Exercise instructions:
Identify every line in the entries below that contains the string "perform", and copy each such line in full. Case counts.

(Entries on target coordinates)
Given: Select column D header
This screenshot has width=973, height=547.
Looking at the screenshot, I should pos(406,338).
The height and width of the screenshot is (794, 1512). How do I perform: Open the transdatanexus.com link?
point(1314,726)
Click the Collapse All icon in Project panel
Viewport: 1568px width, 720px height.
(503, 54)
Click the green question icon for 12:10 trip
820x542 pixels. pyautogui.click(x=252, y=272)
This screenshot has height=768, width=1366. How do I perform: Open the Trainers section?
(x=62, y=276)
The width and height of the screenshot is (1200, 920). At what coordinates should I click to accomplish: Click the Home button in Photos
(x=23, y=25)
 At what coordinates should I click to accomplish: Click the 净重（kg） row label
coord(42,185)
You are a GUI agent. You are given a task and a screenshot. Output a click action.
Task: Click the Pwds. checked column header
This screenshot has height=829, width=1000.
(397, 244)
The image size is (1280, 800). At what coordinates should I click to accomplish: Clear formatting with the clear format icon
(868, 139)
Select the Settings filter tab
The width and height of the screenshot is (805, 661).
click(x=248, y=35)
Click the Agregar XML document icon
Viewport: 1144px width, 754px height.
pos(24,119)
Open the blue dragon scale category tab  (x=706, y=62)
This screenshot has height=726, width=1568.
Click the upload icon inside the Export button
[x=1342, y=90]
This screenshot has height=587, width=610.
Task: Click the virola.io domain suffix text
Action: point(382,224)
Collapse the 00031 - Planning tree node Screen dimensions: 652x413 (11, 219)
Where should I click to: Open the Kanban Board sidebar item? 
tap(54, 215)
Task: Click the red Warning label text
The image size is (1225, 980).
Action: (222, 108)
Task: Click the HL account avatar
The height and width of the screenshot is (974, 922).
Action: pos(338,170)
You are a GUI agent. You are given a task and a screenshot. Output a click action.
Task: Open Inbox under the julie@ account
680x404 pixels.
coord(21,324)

Result:
The height and width of the screenshot is (794, 1512). How do I perform: Open the transdatanexus.com link?
This screenshot has height=768, width=1366. How do I perform: Open the Trainers section?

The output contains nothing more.